I think that’s what wrecks me from the inside out—it took Ella being moments from death to admit the truth to me. Like I wasn’t worth it before that point. I’ve bounced back and forth between my love for that woman and my hatred for her since the day she died. I’ve heard it’s a fine line sometimes between love and hate, now I fucking believe it.
Ella’s betrayal has turned me into a man that doesn’t know who to believe, who to trust. Then, the moment I trust someone, look how that turns out. The fact that Megan kept her plan to leave Cardon Springs from me, all the while letting me think that maybe this thing between us was something it’s not, just solidifies my heart’s choice to give up on trusting people entirely. It’s safer that way.
“Craig?”
The voice is loud and clear, even from where I lay, under the driver’s side of a Honda Civic.
It’s also very familiar.
“Nancy?” I roll the creeper out from under the car, staring up at her from the floor. “I don’t think I’ve ever seen you in this shop before. There aren’t any appointment times available for—”

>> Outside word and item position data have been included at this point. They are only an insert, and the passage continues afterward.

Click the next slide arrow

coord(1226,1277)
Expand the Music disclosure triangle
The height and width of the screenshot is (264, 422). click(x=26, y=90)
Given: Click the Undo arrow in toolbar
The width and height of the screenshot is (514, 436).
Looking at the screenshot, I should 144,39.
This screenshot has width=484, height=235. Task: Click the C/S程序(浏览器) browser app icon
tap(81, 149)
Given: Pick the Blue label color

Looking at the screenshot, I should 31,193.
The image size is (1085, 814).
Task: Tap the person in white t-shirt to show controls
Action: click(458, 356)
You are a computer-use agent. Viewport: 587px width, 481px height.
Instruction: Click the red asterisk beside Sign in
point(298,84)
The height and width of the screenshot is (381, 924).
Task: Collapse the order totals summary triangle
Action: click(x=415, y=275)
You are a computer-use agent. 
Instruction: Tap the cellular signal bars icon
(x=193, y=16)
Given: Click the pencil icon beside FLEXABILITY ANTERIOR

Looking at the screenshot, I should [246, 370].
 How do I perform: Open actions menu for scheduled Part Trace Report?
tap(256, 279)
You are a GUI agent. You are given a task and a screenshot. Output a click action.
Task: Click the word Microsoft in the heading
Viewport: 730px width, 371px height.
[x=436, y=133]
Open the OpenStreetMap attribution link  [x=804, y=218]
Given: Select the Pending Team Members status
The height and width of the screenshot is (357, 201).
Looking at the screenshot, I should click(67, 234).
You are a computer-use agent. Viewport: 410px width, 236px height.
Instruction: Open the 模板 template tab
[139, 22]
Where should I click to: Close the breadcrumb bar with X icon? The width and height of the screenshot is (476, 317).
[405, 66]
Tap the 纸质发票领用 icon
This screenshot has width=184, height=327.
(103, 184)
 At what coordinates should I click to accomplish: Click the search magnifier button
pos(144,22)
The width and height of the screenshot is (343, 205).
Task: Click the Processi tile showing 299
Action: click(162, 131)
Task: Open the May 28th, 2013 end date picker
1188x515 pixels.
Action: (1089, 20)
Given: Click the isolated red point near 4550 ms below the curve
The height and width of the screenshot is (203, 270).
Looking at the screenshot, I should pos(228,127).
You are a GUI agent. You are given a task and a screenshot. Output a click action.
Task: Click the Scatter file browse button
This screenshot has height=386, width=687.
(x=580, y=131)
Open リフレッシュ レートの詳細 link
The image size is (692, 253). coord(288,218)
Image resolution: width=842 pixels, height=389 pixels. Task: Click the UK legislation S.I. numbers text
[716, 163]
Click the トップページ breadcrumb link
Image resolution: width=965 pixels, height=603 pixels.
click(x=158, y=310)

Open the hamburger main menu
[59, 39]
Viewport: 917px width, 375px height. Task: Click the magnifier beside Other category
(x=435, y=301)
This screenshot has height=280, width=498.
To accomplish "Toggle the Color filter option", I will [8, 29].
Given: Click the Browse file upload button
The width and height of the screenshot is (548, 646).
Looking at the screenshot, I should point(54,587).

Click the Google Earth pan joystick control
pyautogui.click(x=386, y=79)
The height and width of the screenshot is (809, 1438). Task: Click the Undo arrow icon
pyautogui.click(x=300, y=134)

“I’m not here about my car, Craig,” she interjects. “I’m here about Meg.”
I sit up slowly, knowing I’m covered in grease and smelling like motor oil. “Meg. Is she okay?”
Nancy tucks her tongue into the side of her mouth. It makes me think she’s ready to chew the damn thing off just so she doesn’t say the words she’s so close to spitting at me. “Depends on how you define okay,” she replies. She glances over at her niece’s car, still parked in the other garage bay. The parts I ordered showed up yesterday but I’ve been up to my eyeballs in other appointments so haven’t done the work on it yet. “You hurt her, Craig.”
A long sigh falls from my lips, and I struggle to my feet. “Nancy, maybe I shouldn’t have reacted quite the way I did, but Megan didn’t—”
“Didn’t go to the job interview,” she says loudly. “She didn’t go to the job interview, didn’t run back to Dallas, and she sure as hell didn’t ask for you to shove her indecisiveness in her face. The girl’s been through enough.”
In all my years of knowing Nancy, I don’t think I’ve ever heard a curse word come from her mouth. Or anything that resembles a confrontation, for that matter. But here she is, standing in the repair shop that I own, giving me shit and treating me like the ten-year-old she obviously still thinks of me as.